J’avais vu, oui, j’avais bien vu… derrière l’étroit miroir de verre, une autre tête que la mienne qui me regardait.

Je demeurai un instant collé contre la muraille, les cheveux droits d’épouvante, les paumes mouillées, me maintenant par miracle.

Je devais me tromper, rêver ! Ça ne pouvait être le possible.

Sous le grillage de fer, le cristal, intact, s’embuait. On eût dit qu’il y avait de l’eau à l’intérieur de cette fenêtre-là.

C’était comme les parois d’un aquarium où nagerait le monstre rare.
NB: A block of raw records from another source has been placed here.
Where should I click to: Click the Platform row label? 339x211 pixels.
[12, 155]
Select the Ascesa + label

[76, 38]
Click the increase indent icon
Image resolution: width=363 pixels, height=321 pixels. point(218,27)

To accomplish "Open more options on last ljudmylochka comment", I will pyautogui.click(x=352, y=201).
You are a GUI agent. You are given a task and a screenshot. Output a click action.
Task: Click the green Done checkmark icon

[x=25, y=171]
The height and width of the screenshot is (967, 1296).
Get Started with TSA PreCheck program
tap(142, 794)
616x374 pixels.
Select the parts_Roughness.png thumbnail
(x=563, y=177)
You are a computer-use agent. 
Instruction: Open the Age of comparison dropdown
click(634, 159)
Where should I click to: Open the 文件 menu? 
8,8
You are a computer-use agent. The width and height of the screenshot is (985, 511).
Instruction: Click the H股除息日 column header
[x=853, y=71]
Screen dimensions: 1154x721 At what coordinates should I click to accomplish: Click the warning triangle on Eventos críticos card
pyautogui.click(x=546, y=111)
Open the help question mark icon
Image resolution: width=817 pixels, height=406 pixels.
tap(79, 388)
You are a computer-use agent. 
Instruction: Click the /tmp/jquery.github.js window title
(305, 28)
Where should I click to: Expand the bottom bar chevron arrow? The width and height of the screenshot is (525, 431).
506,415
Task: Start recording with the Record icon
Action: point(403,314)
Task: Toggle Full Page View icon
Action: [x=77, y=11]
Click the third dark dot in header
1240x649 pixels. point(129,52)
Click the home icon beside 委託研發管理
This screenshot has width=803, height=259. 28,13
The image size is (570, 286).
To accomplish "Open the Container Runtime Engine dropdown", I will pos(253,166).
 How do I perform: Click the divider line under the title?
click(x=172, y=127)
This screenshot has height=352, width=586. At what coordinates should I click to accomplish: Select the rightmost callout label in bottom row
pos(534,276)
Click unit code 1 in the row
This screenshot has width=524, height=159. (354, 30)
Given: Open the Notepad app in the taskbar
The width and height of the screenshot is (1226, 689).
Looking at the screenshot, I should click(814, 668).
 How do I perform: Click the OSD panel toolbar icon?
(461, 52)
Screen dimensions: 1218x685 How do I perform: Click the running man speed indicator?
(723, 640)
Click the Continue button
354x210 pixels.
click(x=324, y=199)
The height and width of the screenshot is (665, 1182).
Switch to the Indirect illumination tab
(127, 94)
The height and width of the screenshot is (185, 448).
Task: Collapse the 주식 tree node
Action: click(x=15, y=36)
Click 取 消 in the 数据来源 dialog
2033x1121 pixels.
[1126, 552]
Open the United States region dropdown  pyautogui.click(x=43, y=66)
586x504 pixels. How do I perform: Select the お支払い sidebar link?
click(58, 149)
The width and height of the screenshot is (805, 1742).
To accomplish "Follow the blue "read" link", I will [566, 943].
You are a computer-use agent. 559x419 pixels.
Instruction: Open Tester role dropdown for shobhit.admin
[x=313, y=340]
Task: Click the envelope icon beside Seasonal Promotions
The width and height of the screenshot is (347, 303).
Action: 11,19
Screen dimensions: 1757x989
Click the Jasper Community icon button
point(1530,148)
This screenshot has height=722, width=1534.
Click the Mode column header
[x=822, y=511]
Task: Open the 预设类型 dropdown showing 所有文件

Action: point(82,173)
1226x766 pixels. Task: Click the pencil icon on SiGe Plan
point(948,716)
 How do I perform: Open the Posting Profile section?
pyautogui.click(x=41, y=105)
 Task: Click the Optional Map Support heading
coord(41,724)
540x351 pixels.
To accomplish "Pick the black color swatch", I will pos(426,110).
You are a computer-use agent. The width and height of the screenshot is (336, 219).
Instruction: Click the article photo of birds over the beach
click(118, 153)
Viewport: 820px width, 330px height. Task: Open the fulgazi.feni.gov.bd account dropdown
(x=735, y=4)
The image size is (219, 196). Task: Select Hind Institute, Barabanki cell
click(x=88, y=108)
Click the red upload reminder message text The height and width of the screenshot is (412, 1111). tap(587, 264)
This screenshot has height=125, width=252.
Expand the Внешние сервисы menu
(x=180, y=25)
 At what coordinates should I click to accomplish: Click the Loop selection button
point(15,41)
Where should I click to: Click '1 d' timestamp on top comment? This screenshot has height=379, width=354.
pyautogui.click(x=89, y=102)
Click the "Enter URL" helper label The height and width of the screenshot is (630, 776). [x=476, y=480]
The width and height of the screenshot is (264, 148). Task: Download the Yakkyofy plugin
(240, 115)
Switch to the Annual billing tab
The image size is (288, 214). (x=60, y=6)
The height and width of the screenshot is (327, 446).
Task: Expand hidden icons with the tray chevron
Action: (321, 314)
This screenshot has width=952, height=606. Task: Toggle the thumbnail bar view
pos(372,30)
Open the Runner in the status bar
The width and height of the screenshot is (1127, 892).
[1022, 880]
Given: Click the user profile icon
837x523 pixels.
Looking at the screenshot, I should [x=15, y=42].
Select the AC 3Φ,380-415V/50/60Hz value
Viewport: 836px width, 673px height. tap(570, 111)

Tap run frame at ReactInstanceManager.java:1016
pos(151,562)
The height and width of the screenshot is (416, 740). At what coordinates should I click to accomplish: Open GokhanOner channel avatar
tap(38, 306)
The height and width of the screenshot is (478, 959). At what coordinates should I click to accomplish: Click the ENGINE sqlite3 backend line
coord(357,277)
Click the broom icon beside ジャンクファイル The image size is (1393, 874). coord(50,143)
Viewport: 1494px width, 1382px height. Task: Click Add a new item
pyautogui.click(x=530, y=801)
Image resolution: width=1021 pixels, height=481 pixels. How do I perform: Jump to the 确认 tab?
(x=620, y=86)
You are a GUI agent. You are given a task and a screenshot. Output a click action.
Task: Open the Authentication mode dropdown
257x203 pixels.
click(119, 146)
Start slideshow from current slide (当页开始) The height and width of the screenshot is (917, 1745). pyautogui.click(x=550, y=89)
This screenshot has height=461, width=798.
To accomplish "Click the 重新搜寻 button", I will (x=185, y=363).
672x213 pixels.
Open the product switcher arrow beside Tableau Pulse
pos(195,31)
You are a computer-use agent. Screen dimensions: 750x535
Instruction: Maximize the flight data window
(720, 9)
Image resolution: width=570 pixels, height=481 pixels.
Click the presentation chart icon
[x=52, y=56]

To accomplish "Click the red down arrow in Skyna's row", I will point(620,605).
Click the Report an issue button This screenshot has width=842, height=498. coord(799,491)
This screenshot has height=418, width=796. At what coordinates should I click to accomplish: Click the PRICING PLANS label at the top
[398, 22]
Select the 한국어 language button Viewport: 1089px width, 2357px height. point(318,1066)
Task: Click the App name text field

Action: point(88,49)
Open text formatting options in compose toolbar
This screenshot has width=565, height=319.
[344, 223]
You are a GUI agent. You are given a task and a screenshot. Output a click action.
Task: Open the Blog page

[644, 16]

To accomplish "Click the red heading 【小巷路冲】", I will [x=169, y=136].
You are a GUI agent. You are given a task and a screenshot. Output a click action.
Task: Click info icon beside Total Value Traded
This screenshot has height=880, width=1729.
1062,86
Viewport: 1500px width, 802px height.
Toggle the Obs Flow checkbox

Mais on y voyait assez, tout de même, pour découvrir une longue chevelure éplorée, blonde, décolorée, presque blanche, entourant l’ovale d’un visage horriblement triste, un jeune visage de femme contemplant la mer de ses yeux pleins de larmes…

Comme le soleil frappait sur ces yeux, ils brillèrent…

J’eus un étourdissement, et je me laissai aller, lâchant tout.

Je me tirai de l’océan sans trop savoir de quelle façon. Je suis bon nageur. Seulement, dégringoler dans les courants d’Ar-Men, c’est dégringoler dans la mort. Je filai au fond, je touchai le roc, puis je remontai, ne pensant plus du tout, je vous jure, à la femme de là-haut. Je redevins un brave animal d’homme qui essaye de se sauver, et je me mis à nager ferme, tantôt dessus, tantôt dessous la vague, m’efforçant de tourner dans la giration naturelle du courant, n’espérant pas grand chose.

J’atteignis le bas de l’esplanade, et je fus roulé sur la pente, repris, relancé par l’eau qui jouait avec moi comme avec un bouchon.